耐震住宅・制振住宅・免震住宅 違いやメリット・デメリットをご紹介
地震大国でもある日本において家を建てるとなった際、地震対策をしっかりと行っておきたいところです。
建物における構造上の地震対策として「耐震・制振・免震」の3つがあります。
ただ、この3つの違いについて詳しくは知らないという方も多いでしょう。
今回は、「耐震住宅・制振住宅・免震住宅」それぞれの違いやメリット、デメリットについてご紹介していきます。
耐震住宅について
耐震住宅とは、その名の通り「地震に耐える住宅」という意味を表します。
また建物の壁に筋交い(すじかい)などの補強をいれることで建物の倒壊を防ぎ、地震の揺れから耐えるように造られたものを耐震住宅と言います。
日本は昔の大地震を教訓にして、現在ではほとんどの住宅がこの耐震住宅になりました。
メリット
「耐震・制震・免震」の3つの工法の中で一番コストが安く、一番日本で取り入れられている住宅工法になります。
激しい地震が起きたとしても建物の倒壊を防ぐことができるうえ、台風などの強風程度では揺れをほとんど感じないというメリットがあります。
デメリット
耐震住宅のデメリットとしては、地震の揺れが直に伝わるので揺れが激しいという点が挙げられます。
特に建物の上部であるほど揺れを激しく感じます。
また家具の転倒による二次被害のリスクが大きく、二次被害が起きなくても家具類の損傷は避けられないこともあります。
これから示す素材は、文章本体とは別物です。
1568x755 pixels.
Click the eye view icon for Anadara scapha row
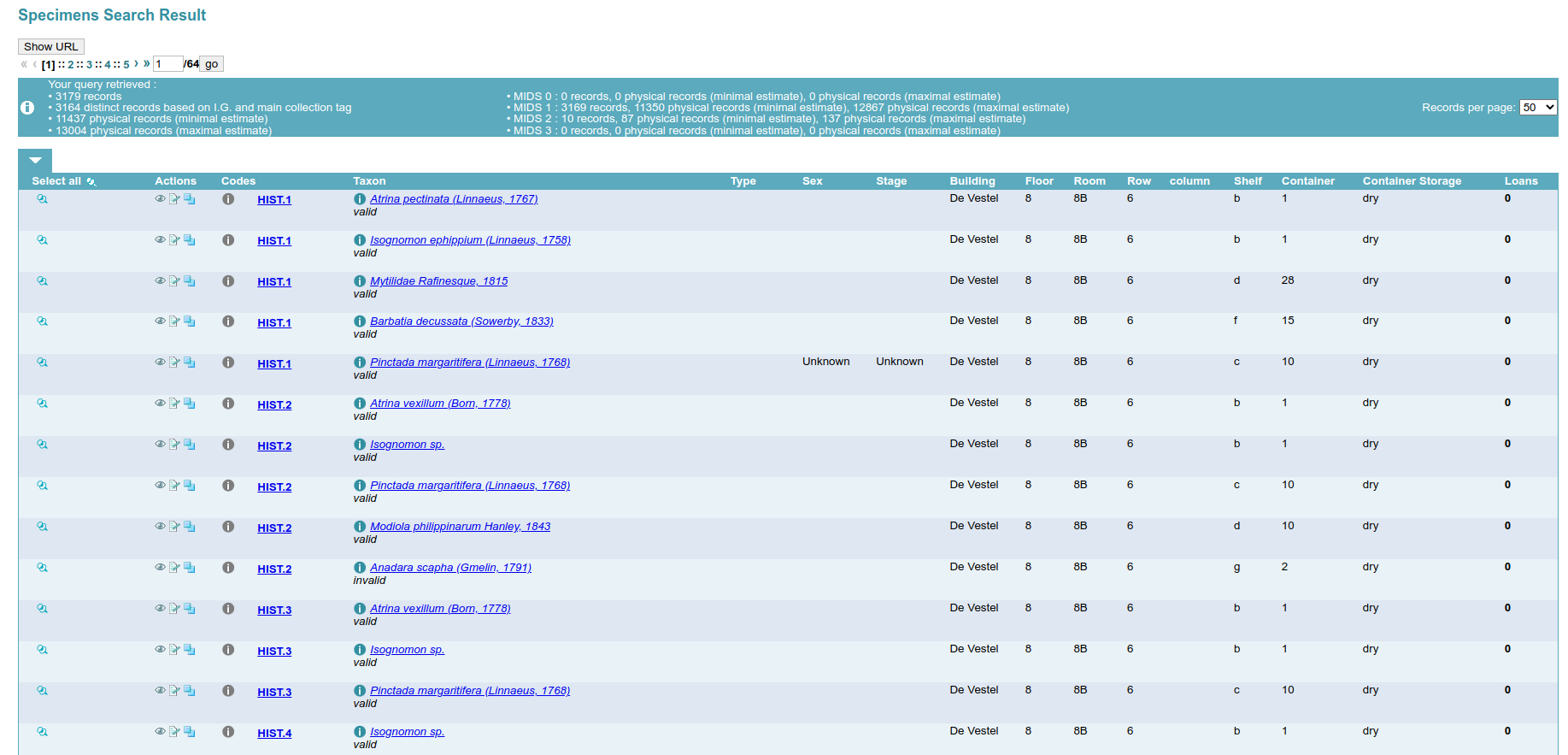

大きな地震があった後は、住宅のメンテナンス費用がかかってしまう可能性もあります。
制振住宅について
制振住宅とは、「地震の揺れを抑える住宅」を意味します。
家の土台を地面にくっつけているため、地震が起きた際の揺れが建物にダイレクトに伝わりますが、建物の内部でダンパーや重りといった制震材を組んでいるので、地震の揺れを吸収してくれます。
メリット
耐震住宅よりも建物内部の損傷を小さくして、建物倒壊をほぼ全て防ぐことができます。
そのため地震の後であっても、メンテナンスがほとんど必要ありません。
繰り返される揺れや台風などの強風による揺れにも強いです。
あらゆる木造工法に対応でき、またコスト面が免震住宅よりも安く、工期が比較的短いという点もメリットになるでしょう。
デメリット
建物自体を地面にくっつけているため、弱い地盤の場合は導入ができません。
耐震住宅と免震住宅の間をとった工法と言えます。
免震住宅について
免震住宅は、建物と基礎の間に免震装置を入れて建物に揺れを伝えない工法です。
耐震住宅・制振住宅との大きな違いとしては、建物倒壊に加えて建物内部の損傷を防ぐことができる点にあります。
メリット
地震が起きても建物がほとんど揺れないため、家具が転倒するなどの二次被害を防ぐことが可能になります。
また建物内部の損傷を防ぐことも可能です。
デメリット
耐震住宅・制振住宅と比較すると費用が高くなってしまいます。
免震装置を交換する際も、同様に高額になるでしょう。
またメンテナンスを定期的に行う必要があるのですが、施工できる業者は限られているという点も少しネックになります。
地震には効果的なのですが、台風などの強風・暴風による揺れに対しても免震装置が働いてしまうことがあります。
おわりに
今回は「耐震住宅・制振住宅・免震住宅」それぞれの違いやメリット、デメリットについてご紹介しました。
どの工法も地震対策としてのメリットがしっかりとあるため、どれが良いのか迷ってしまう方もいるかと思います。
そんな場合は、揺れの感じ方・予算・現在の家の損傷程度など重要とする選択肢を絞っていくことで、あなたが希望する地震対策が整った住宅になるでしょう。